I have a problem in which I have a list of elements and I have to cycle through all instances of a particular /2 predicate to find which one has he highest number of matching elements in its list. In terms of implementation I can't seem to figure out how I should be updating the highest match so far and then stopping when there are no more.

findAnswer(MyList, HighMatchNum,_):-
    answer(X,Y),
    myIntersection(MyList, Y, NUM), //handles a single instance check and returns how many elements match.
    NUM > HighMatchNum,
    findAnswer(MyList, NUM, answer(X,Y)).

//Knowledge base
 answer(sample1, [a,b,c,d]).
 answer(sample2, [d,c,e]).

Answer 1

there is library(aggregate):

findAnswer(MyList, HighMatchNum, K) :-
    aggregate_all(max(N, Key),
              (   answer(Key, List),
                  myIntersection(MyList, List, N)
              ),
              max(HighMatchNum, K)).

myIntersection(MyList, List, N) :-
    intersection(MyList, List, L),
    length(L, N).

% Knowledge base
answer(sample1, [a,b,c,d]).
answer(sample2, [d,c,e]).

yields

?- findAnswer([a], C, K).
C = 1,
K = sample1.

?- findAnswer([d,e], C, K).
C = 2,
K = sample2.

Answer 2

To find the best, we have to search through the whole list, to its end. We will maintain the best so far and its score as additional arguments:

best_match(MyList,R-RN):-
  findall(X, (answer(A,L), X=A-L), ALL),
  ALL = [A-L|T],
  myIntersection(MyList, L, N),
  find_best(MyList,T,A,N,R,RN).

find_best(_,[],A,N,A,N).
find_best(MyList,[B-H|T],A,N,R,RN):-
  myIntersection(MyList, H, K),
  ( K>N -> find_best( MyList, T, B, K, R, RN)
    ;      find_best( MyList, T, A, N, R, RN ).

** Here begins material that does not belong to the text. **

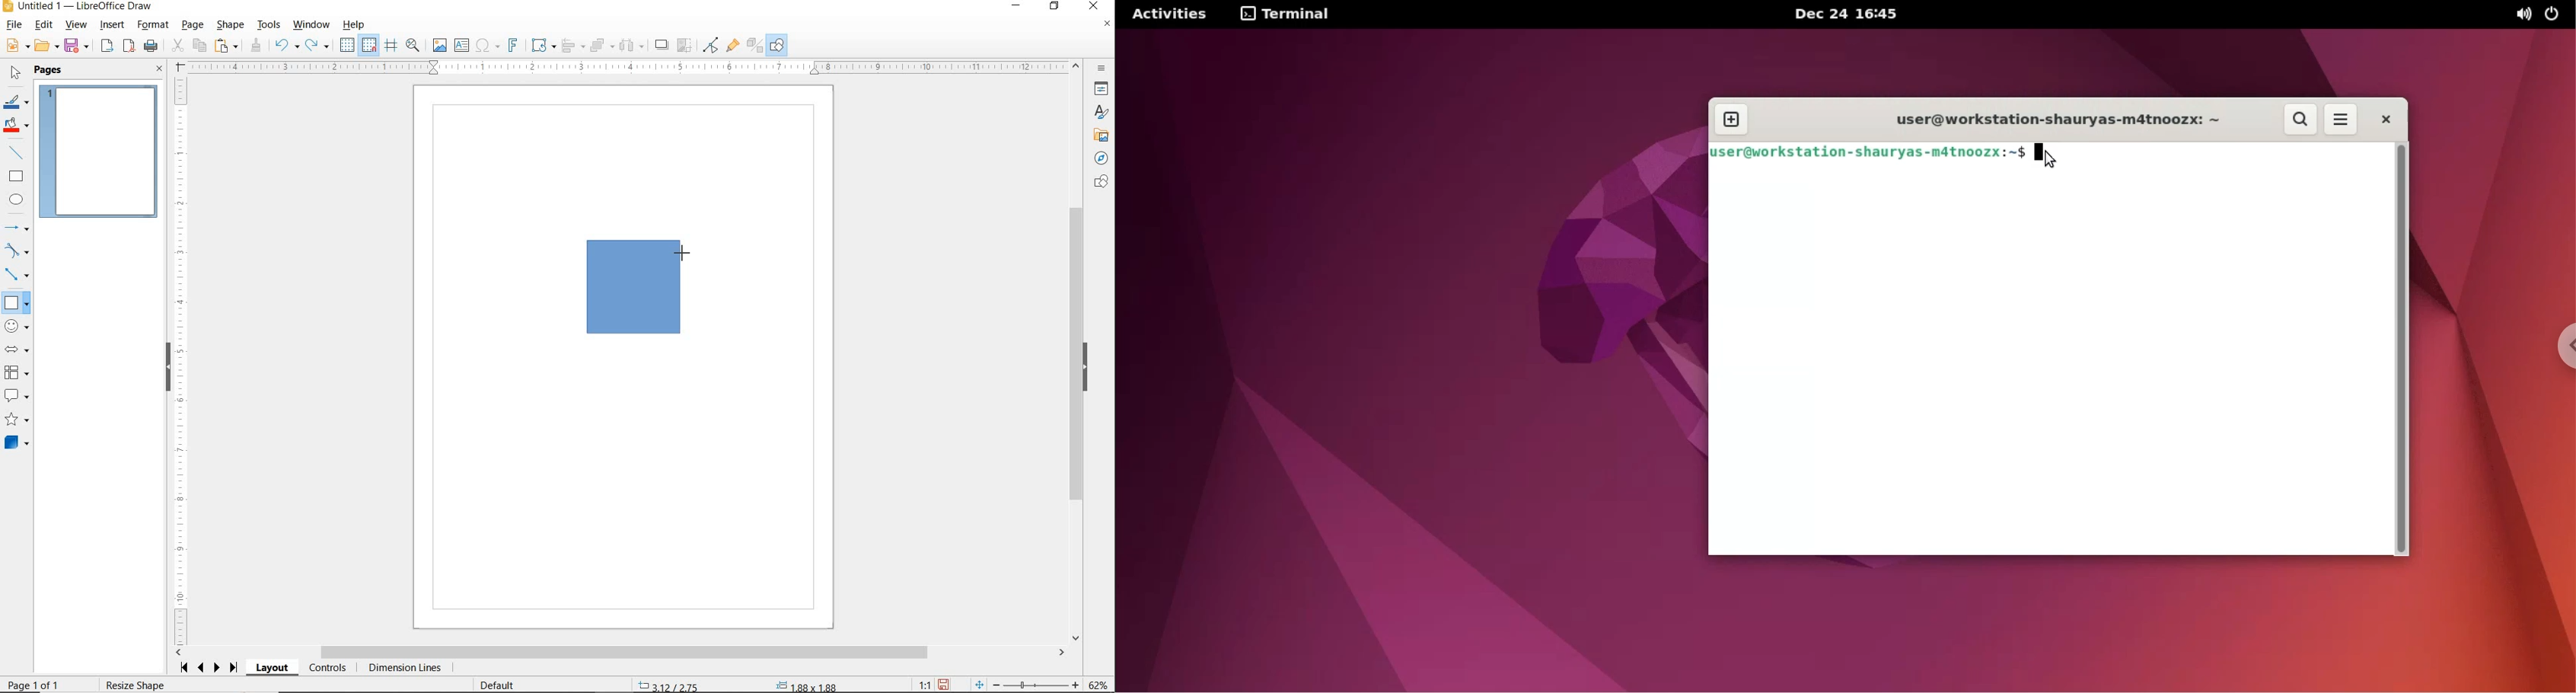 Image resolution: width=2576 pixels, height=700 pixels. Describe the element at coordinates (512, 45) in the screenshot. I see `INSERT FRONTWORK TEXT` at that location.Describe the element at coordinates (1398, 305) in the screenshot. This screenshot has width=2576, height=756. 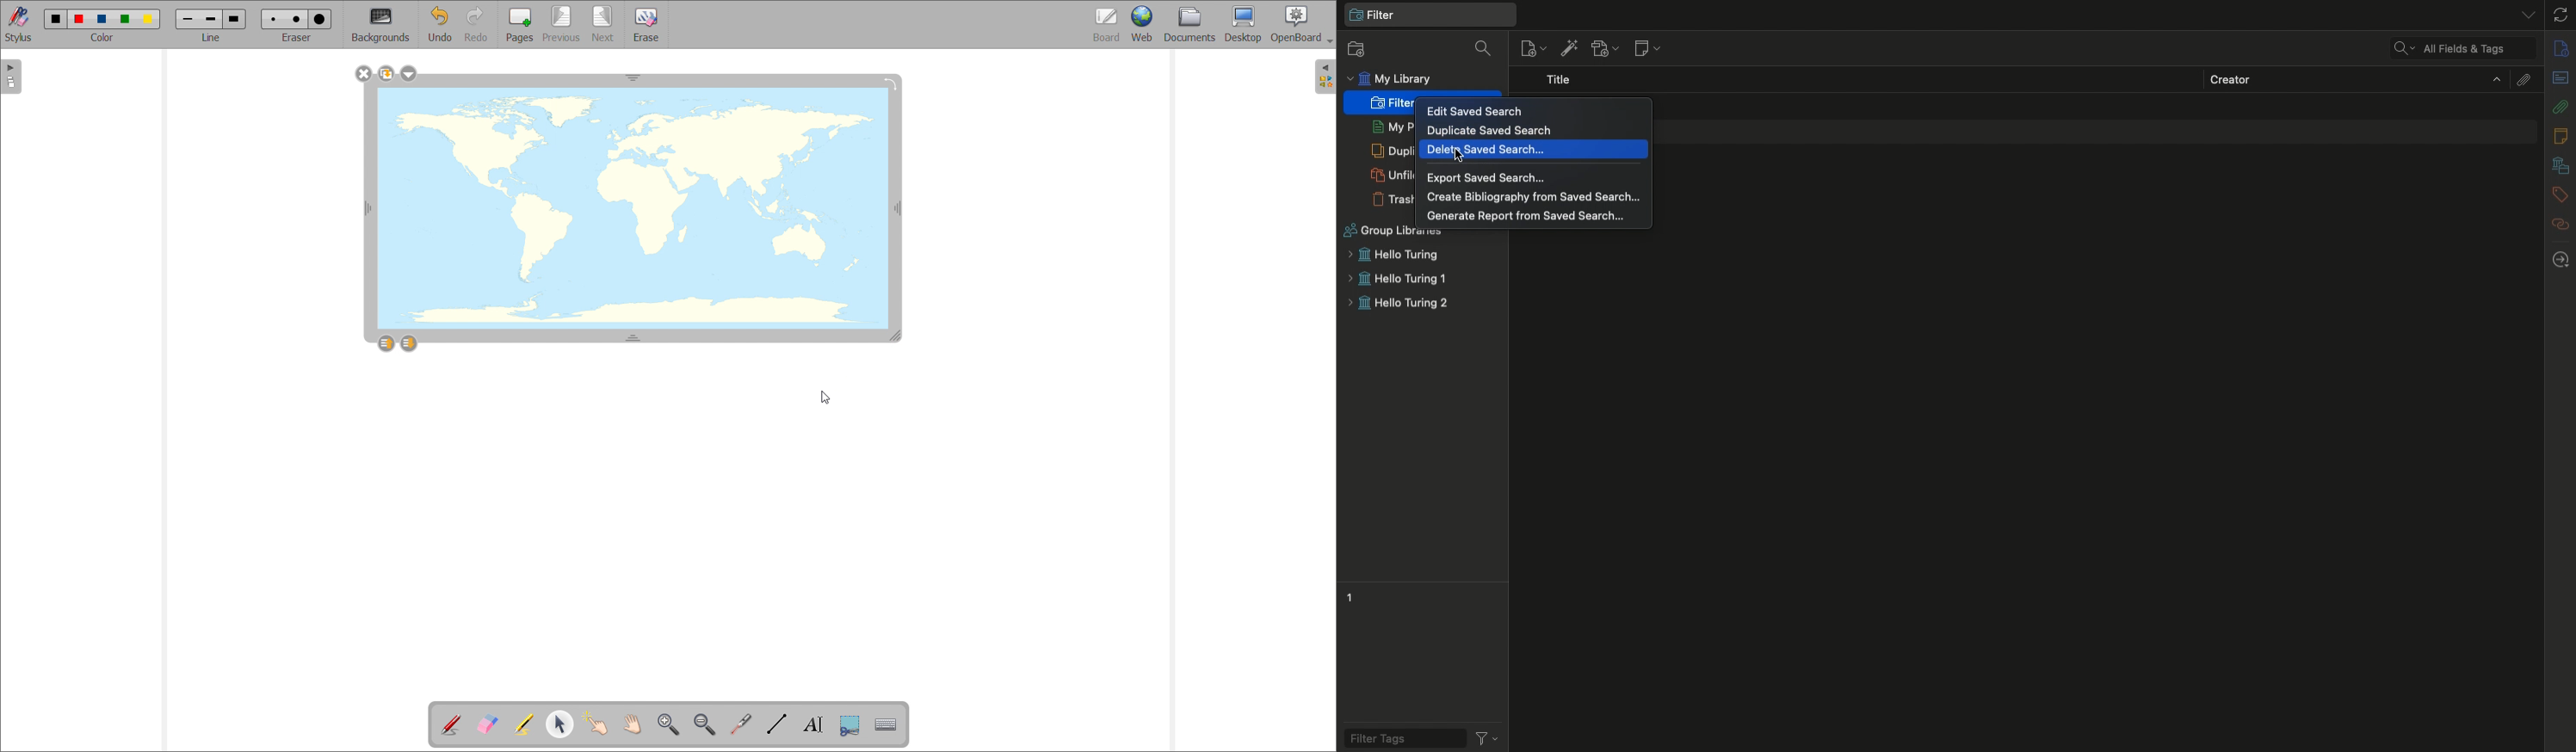
I see `Hello turing 2` at that location.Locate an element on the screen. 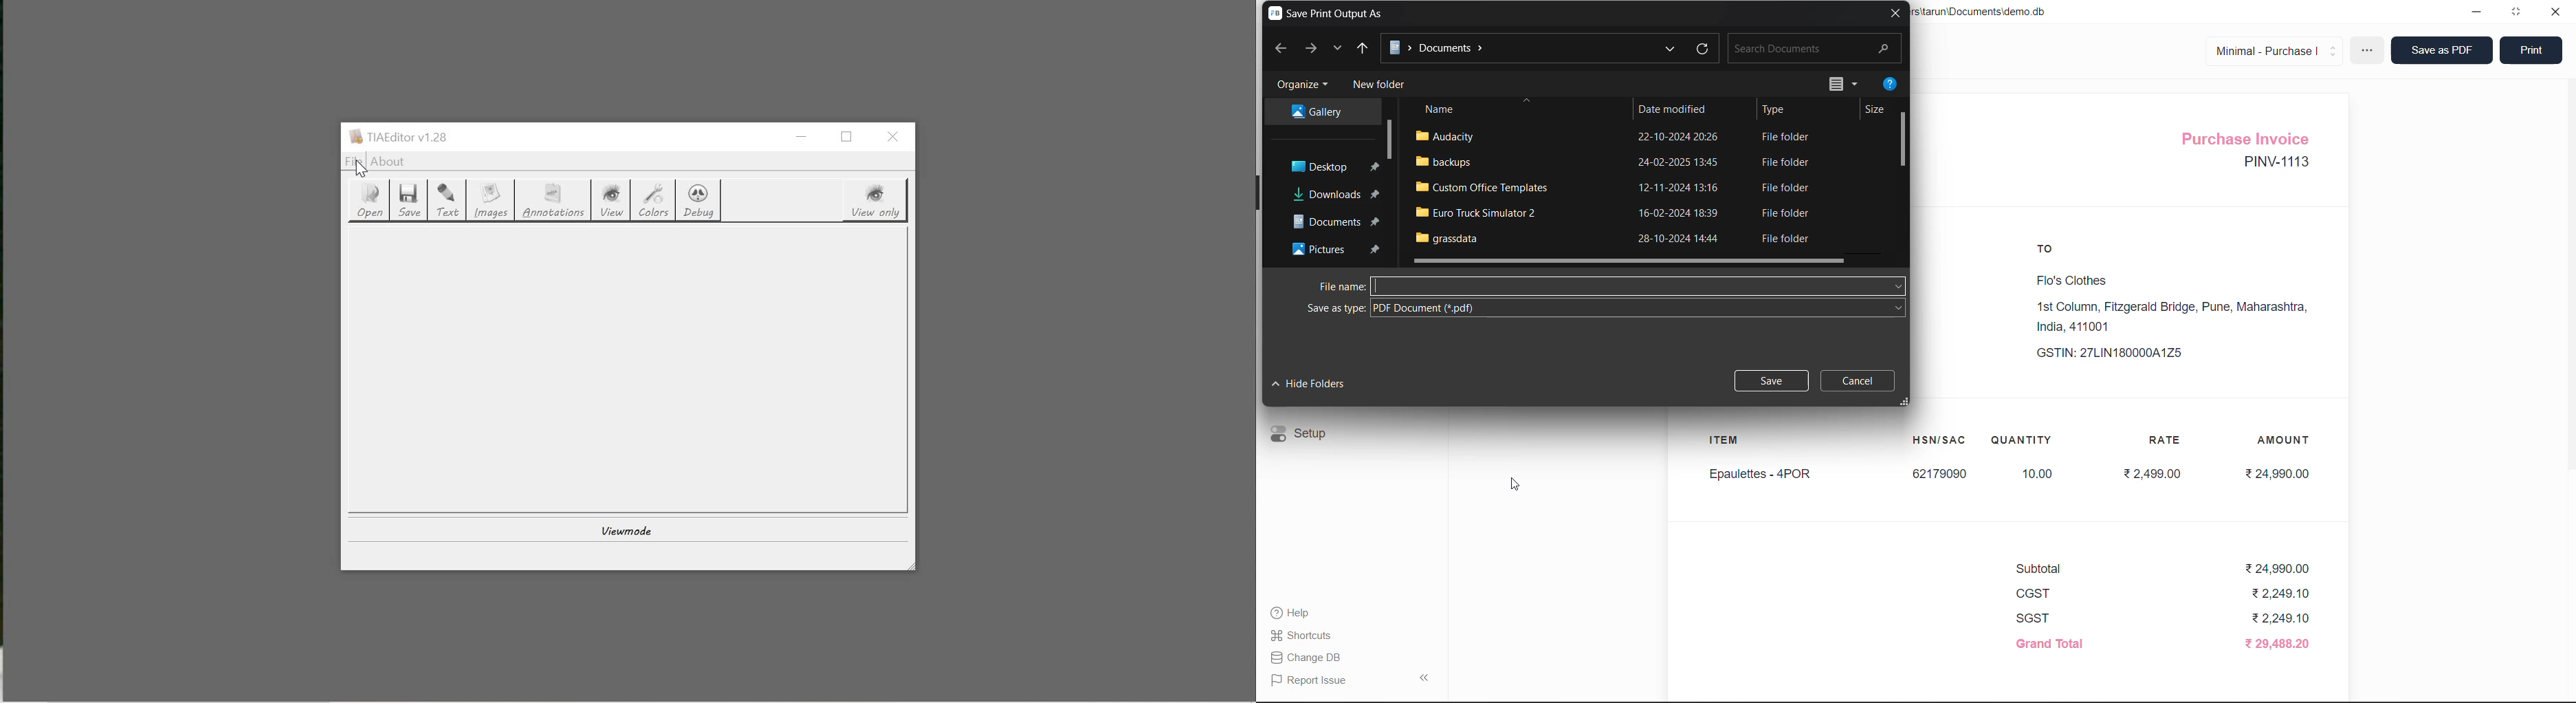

this produces the name and score of the best match.

Answer 3

Simply assert it, I can not see how you can propagate the max value in your solution.

:- dynamic maxval/1
:- maxval(0).

findAnswer(MyList, HighMatchNum) :-
    answer(X,Y),
    myIntersection(MyList, Y, NUM), %handles a single instance check and returns how many   elements match.
    NUM > HighMatchNum,             %If this fails, try other answer
    retract(maxval(_), assert(maxval(X)),!, %else retract the previous value and assert the new one
    findAnswer(MyList, NUM).

Finally check the value of maxval/1 as maxval(X). This algorithm will always fail so you will get the solution in the user database, the problem is with your implementation, you may check your logic. However it will assert the proper answer. You must remember to always implement a base case for any recursive procedure.